Kandidat Ketua Umum PB PMII
Jaelani: Spirit Lahirkan Sinergi Gerak PMII untuk Indonesia
M Jaelani SF, Kandidat Ketua Umum PB PMII (dok/santrinews.com)
Jambi – M Jaelani SF menyatakan bahwa di fase baru 54 tahun PMII secara organisasi sedang melewati ujian yang sangat berat. Mesti mengkonsolidasi dan mengorganisir kembali PMII yang “berantakan”.
Pernyataan kandidat ketua umum Pengurus Besar PMII ini bukan tanpa alasan. Diakui dia, faktanya PMII telah ketinggalan jauh dengan organisasi lain, yang telah mampu menata sistem organisasi yang lebih profesional dan sistematis mulai dari bawah sampai pada level alumninya.
Karena itu, PMII mesti melakukan sebuah terobosan, dengan mendorong pengetahuan sekaligus mengakumulasi gagasan pada setiap cabang. “Yakni dengan spirit melahirkan sinergi gerak PMII untuk kejayaan Indonesia,” kata pria kelahiran Sulawesi Tenggara, 23 Desember 1983 lalu. Jaelani menyatakan siap bersaing dengan sejumlah kandidat lainnya di Kongres PMII XVIII yang tengah berlangsung di Jambi.

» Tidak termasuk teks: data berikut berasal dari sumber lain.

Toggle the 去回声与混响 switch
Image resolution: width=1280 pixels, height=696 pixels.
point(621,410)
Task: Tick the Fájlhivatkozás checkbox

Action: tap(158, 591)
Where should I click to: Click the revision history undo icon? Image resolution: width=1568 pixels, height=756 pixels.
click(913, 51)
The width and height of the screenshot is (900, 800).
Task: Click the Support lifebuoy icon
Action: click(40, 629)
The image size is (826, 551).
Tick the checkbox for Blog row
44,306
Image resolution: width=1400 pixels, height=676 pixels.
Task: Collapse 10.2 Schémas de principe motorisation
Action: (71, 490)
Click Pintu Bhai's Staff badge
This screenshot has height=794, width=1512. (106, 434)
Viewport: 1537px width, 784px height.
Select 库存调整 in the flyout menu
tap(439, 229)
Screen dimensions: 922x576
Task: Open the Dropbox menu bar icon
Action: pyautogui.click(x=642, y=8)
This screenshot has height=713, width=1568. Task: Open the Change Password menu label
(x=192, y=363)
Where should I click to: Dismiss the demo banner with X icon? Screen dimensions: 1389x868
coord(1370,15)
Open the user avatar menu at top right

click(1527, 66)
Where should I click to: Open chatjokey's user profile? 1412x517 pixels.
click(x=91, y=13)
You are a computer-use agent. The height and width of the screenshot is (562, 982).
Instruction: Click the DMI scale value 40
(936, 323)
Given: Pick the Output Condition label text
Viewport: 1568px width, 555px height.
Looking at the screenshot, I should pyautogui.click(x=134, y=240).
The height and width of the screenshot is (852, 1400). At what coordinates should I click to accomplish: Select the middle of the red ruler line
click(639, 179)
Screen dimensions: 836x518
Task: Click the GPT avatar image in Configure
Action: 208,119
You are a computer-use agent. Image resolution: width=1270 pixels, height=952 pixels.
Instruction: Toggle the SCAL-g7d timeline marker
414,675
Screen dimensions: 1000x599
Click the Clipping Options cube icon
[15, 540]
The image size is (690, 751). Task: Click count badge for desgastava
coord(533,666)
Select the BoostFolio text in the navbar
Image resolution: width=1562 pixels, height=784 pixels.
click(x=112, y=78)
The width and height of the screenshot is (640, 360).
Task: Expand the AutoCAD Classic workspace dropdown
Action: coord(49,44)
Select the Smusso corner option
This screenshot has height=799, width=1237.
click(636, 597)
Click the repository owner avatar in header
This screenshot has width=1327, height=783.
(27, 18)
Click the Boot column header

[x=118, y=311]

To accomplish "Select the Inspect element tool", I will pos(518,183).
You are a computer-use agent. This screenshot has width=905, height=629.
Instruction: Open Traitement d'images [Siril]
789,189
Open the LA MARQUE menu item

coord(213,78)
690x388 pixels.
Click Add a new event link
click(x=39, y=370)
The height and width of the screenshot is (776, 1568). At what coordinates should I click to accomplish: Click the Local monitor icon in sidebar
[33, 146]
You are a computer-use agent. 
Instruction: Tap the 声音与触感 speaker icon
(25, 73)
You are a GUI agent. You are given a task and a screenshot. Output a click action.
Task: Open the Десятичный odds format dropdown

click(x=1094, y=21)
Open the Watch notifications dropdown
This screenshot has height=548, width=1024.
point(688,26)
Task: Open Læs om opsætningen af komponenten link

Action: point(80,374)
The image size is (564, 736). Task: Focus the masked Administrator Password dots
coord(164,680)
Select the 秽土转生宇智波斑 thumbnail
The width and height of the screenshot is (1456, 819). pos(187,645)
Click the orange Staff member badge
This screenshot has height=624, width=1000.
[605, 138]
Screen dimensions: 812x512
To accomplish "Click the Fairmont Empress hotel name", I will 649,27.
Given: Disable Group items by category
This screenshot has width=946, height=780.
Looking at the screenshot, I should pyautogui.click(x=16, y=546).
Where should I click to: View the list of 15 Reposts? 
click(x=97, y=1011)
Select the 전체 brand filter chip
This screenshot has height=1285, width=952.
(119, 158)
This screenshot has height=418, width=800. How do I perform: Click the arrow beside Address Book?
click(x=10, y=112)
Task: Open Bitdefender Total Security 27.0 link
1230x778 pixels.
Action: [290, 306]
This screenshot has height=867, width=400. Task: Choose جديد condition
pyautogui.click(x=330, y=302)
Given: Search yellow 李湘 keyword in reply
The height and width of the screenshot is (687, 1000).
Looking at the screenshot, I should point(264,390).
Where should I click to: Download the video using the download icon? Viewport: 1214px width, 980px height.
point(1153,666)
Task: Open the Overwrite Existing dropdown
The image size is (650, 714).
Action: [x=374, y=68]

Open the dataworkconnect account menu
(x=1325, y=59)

Menurut mantan sekretaris umum PKC PMII Sulawesi Tenggara ini, setidaknya ada beberapa hal yang mesti direfleksikan bersama. Pertama, kaderisasi. Kaderisasi ditujukan untuk membangun kapasitas kader serta mendidik individu agar memiliki komitmen yang tinggi bagi tercapainya kejayaan Indonesia. Sementara organisasi, bagi seorang kader adalah ruang pendidikan, ruang belajar, dan ruang berlatih agar masing-masing telah siap ketika memasuki arena nyata.
Selama ini, betapa mudah terjadi gesekan sesama yang berujung gesekan yang cukup serius dan mengurangi soliditas serta nilai kebersamaan; baik gesekan yang terjadi di dalam tubuh organisasi maupun pergesekan yang diakibatkan oleh perbedaan sikap dan posisi di luar organisasi. Padahal mestinya PMII dapat menjadi ruang bertemu (cross-sectional affiliation) segenap potensi kader. “Organisasi ini adalah pangkalan hulu kita, atau tempat bermula gerakan kita,” ujarnya.
Kedua, keorganisasian dan administrasi. PMII saat ini memiliki 230 cabang dan 22 pengurus koordinator cabang di seluruh Indonesia. Dengan jumlah tersebut, PMII menjadi organisasi pemuda-mahasiswa terbesar di Indonesia, bahkan di seluruh dunia. Kelebihan dari banyaknya jumlah tersebut, secara logis adalah besarnya potensi massa dan potensi kader yang dimiliki. Andai saja dari jumlah tersebut, kaderisasi PMII telah mampu membentuk individu yang memiliki loyalitas kepada organisasi, pengetahuan dan ketrampilan atau keahlian, tidak diragukan lagi, dalam jangka 15 atau 20 tahun kedepan, kader-kader PMII akan membawa perubahan signifikan bagi bangsa Indonesia.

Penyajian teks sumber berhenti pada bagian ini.